All of the foregoing features of this book are contained coherently within three parts. Part I contains the complete theory as it relates to bulk semiconductors. Part III expands the theory to cover the peculiarities of quantum structures, including detailed, step-by-step descriptions of computational techniques for quantum-confined band structures. Part II contains the aforementioned chapters that compile band parameters. This part is to be noted as it is a complete and modern update of the band parameter compilations published earlier in 2001 by Vurgaftman and Meyer and then expanded later that same decade.
A final Part IV contains an additional four chapters surveying the major photonic devices that are enhanced or enabled by III-V quantum structures. Such devices include quantum cascade and III-N lasers, quantum well photodetectors, and quantum dot solar cells, among others. These chapters give a succinct overview of these devices, keeping in mind that whole volumes are often devoted to each device. The inclusion of this discussion is welcomed though as the focus quickly shifts from fundamental device analysis to the specific things that quantum structures do to enhance the device, which is not always easy to find in an overview format.

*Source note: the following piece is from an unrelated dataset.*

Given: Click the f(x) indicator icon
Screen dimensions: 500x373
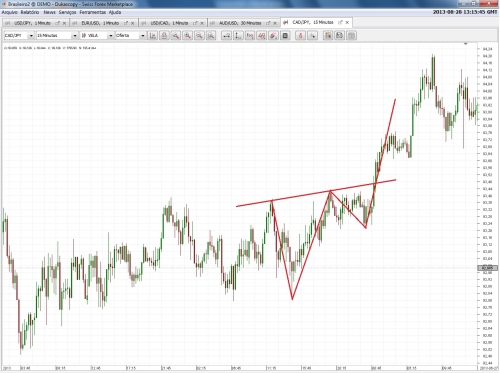Looking at the screenshot, I should pos(250,35).
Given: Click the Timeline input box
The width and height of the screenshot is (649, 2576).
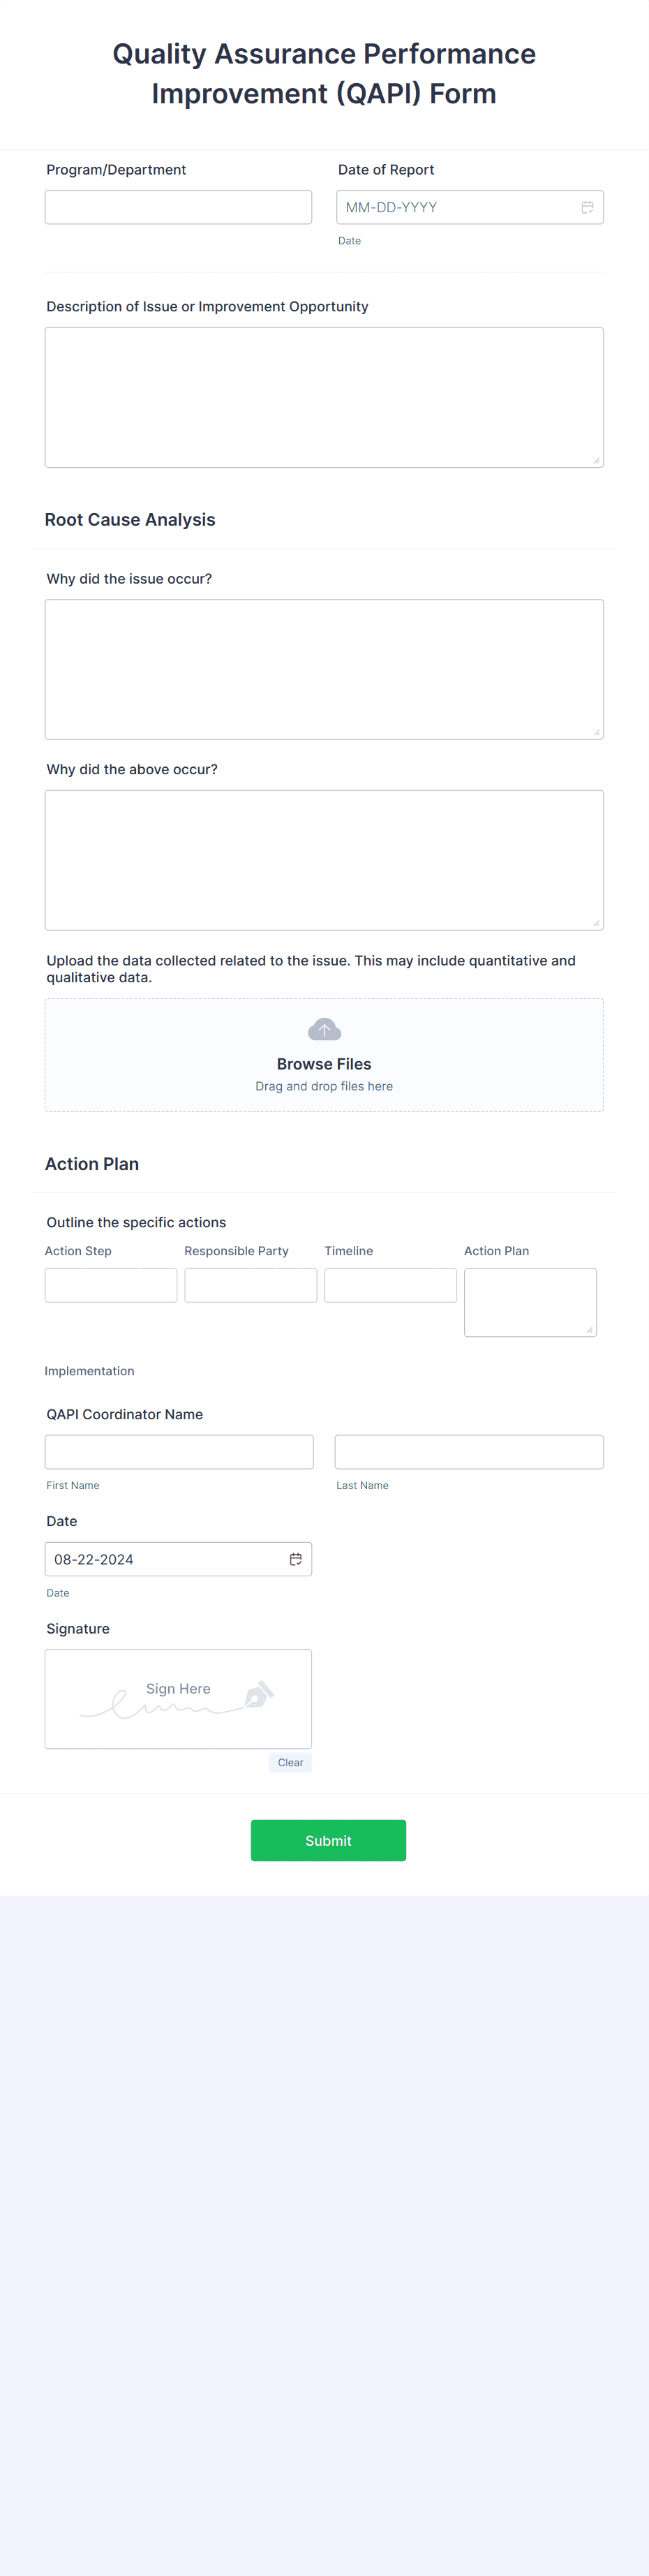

The authors do an excellent job of truly making this book self-contained. A junior graduate student can pick up this book after a good course on quantum mechanics and introductory solid-state physics. A gifted or otherwise adventurous student may actually skip the latter as the authors start off with a quick yet thorough and insightful introduction to band theory, including just enough elementary crystallography. Such insight goes as far as making passing mention of tangential topics, such as pilot wave theory, sub-wavelength light, and the Klein-Gordon equation, when it helps to elucidate a specific feature of the bands. Somewhat particular, discussion of the reciprocal lattice is deferred until it is explicitly needed in a later chapter. One minor omission is a brief review of atomic orbital theory. Covalent bonding arising primarily from s- and p-orbitals directly affects the band structure, with specific orbitals often associated with distinct bands. These are points that are discussed repeatedly throughout the book. Yet, unless they possess a physical chemistry background, many students lack intimate familiarity with this topic.The authors strive to develop the theoretical techniques from fundamental principles, including detailed derivations that forgo the need to reference other literature. End-of-chapter references are included, which are of a more general nature, pointing to alternate or expanded presentations of the material discussed in this book. In-line citations are not present, pointing to the authors’ intent in writing a self-contained book. The majority of the book utilizes the 8-band k∙p method; however, the authors give insight to those cases for when even eight bands are two much and they also include brief introductions to other techniques such as tight-bonding, effective bond-orbital, and empirical pseudopotential methods. Bands and Photons is truly a welcomed addition to the literature on semiconductor optics and will be of great utility to a wide range of researchers in this field.